* [What to work on]:
Reproduce word for word the part of the actinic lighting thread below that starts at the words "I had good growth" and stops after the words "(May 6, 2013)".

# Actinic/blue lights and plants...



## Cinbos (Dec 8, 2012)

I came across a post on a Facebook group where someone mentioned that plants eat up blue lights and they will do just fine, Is this true?

The post came about when a newbie asking if actinic bulbs will do ok with plants (they had these lights from their previous reef tank). Another person proceeded to say that actinic lights would be just fine and plants eat blue up on the color spectrum. I never heard this and it came as a shot to me.

They also went as far as saying that one could light their planted tank with just actinic bulbs, and the plants would be fine.


----------



## Bluek24a4 (Mar 16, 2010)

I had good growth when I tried an actinic bulb out for myself. The color though is not the most flattering for a planted tank.


----------



## wheeling (May 6, 2013)

This is not true. Plants need both blue and red lights to grow healthily. It may work for a short time but in the long run, plants will suffer.


----------



## Cinbos (Dec 8, 2012)

wheeling said:


> This is not true. Plants need both blue and red lights to grow healthily. It may work for a short time but in the long run, plants will suffer.


Thats what I thought!


----------



## seandelevan (Sep 24, 2006)

I was at a LFS a few weeks ago that had a pretty stunning planted tank. When I looked under the hood I was surprised to see actinic bulb mixed with two other bulbs that looked to be 6700k. I was impressed with how the tank looked.


----------



## FlyingHellFish (Nov 5, 2011)

Kind of true, but.....

You can have a white light that peaks in different spectrums, it's not just what you see with your eyes.

Aquatic plants use both blue and red, more so on the red spectrums. It's 400nm (blue) and 650nm (red), they use the most around the 650 nm - 680 nm. You can see the result with the Green colour they reflect back. Now if you have a lot of light in the red spectrum, some plants reflect that back because you're providing the plant with more light than they need. 

You can also have a light source that lacks the desire spectrum but make up for it with a higher intensity. This is usually in special cases such as a extremely deep tank. Then you need something like a Mercury vapour lamp. 

In my opinion, it's better to have a bulb that provides those desire wave length and another bulb for brightness, rather than just increasing the light to make up for the spectrum. There is a light threshold, you can't force plants to grow at speeds they're not used to. 

Less light also makes everything easier.... Less light in the right spectrum that is.


----------



## AndreyT (Apr 28, 2011)

* [Provided data]:
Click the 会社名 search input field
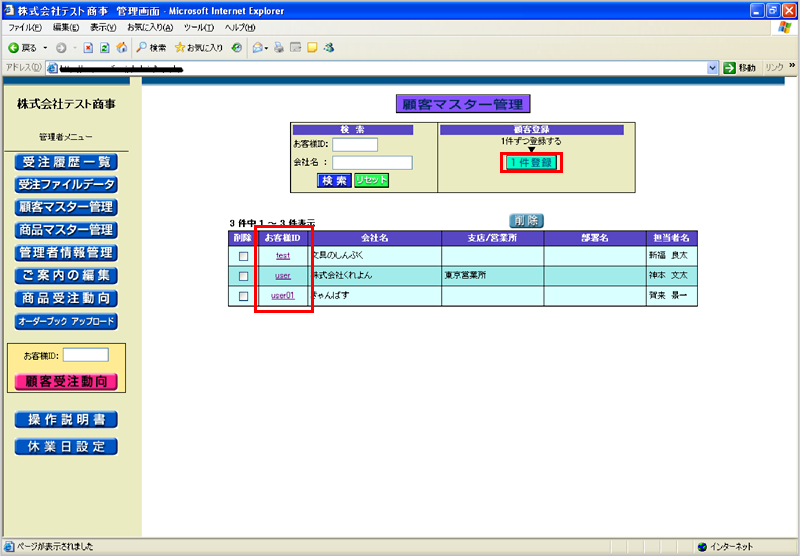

* [Written answer]:
I had good growth when I tried an actinic bulb out for myself. The color though is not the most flattering for a planted tank.


----------



## wheeling (May 6, 2013)